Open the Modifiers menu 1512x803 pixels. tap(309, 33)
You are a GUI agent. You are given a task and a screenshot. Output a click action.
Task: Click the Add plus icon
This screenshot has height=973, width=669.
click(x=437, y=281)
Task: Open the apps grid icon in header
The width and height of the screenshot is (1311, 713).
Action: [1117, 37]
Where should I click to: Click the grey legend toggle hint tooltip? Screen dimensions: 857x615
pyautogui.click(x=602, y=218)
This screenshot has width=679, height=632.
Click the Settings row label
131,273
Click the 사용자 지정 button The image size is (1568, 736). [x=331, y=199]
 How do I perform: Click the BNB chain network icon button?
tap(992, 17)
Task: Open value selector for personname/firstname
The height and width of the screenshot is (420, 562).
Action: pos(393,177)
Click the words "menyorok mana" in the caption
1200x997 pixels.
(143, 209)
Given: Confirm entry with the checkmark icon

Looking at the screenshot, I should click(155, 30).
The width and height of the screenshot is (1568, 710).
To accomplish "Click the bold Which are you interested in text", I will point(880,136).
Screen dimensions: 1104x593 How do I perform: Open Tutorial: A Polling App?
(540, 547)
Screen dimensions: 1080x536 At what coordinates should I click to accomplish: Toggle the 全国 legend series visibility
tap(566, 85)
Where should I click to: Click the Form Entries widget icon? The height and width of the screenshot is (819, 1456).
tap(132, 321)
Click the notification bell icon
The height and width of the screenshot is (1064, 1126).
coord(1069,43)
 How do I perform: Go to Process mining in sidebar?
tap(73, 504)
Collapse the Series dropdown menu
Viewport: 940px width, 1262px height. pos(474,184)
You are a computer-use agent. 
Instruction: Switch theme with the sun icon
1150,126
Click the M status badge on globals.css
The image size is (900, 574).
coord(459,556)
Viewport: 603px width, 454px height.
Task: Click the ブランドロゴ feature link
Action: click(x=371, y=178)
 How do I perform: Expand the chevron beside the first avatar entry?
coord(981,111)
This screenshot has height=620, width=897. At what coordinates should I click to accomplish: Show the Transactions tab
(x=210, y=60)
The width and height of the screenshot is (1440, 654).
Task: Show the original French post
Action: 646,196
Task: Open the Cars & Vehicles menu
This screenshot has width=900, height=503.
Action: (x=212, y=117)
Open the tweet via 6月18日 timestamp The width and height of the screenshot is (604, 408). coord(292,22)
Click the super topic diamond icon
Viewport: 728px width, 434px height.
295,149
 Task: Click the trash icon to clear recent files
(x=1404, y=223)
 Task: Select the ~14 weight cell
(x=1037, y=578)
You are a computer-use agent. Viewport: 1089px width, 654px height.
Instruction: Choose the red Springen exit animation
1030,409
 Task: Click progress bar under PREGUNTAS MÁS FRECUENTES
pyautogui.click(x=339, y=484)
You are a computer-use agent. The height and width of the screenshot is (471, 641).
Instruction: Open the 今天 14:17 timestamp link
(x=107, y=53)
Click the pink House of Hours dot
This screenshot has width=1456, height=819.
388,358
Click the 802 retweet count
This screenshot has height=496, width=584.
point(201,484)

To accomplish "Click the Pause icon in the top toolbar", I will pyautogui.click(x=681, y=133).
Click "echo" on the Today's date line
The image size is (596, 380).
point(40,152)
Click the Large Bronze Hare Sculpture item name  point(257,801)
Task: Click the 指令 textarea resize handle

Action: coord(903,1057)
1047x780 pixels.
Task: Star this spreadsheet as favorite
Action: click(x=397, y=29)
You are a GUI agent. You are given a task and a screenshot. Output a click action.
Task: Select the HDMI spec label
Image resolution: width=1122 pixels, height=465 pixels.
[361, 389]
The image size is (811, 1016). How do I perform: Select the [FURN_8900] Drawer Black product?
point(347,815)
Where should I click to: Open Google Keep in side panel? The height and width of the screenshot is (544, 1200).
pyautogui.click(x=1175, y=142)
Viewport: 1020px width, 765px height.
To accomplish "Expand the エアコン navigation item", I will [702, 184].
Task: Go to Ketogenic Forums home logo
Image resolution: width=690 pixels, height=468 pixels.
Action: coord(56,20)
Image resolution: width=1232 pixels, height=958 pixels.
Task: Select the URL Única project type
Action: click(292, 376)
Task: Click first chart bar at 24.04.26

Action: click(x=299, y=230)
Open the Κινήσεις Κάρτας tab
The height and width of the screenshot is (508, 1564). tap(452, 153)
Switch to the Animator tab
.....
Reproduce, line for line, the material, starting at its first line, and end once the line holding "Task: Open the apps grid icon in header" has been output.

• REPLY TO THE EXERCISE:
Open the Modifiers menu 1512x803 pixels. tap(309, 33)
You are a GUI agent. You are given a task and a screenshot. Output a click action.
Task: Click the Add plus icon
This screenshot has height=973, width=669.
click(x=437, y=281)
Task: Open the apps grid icon in header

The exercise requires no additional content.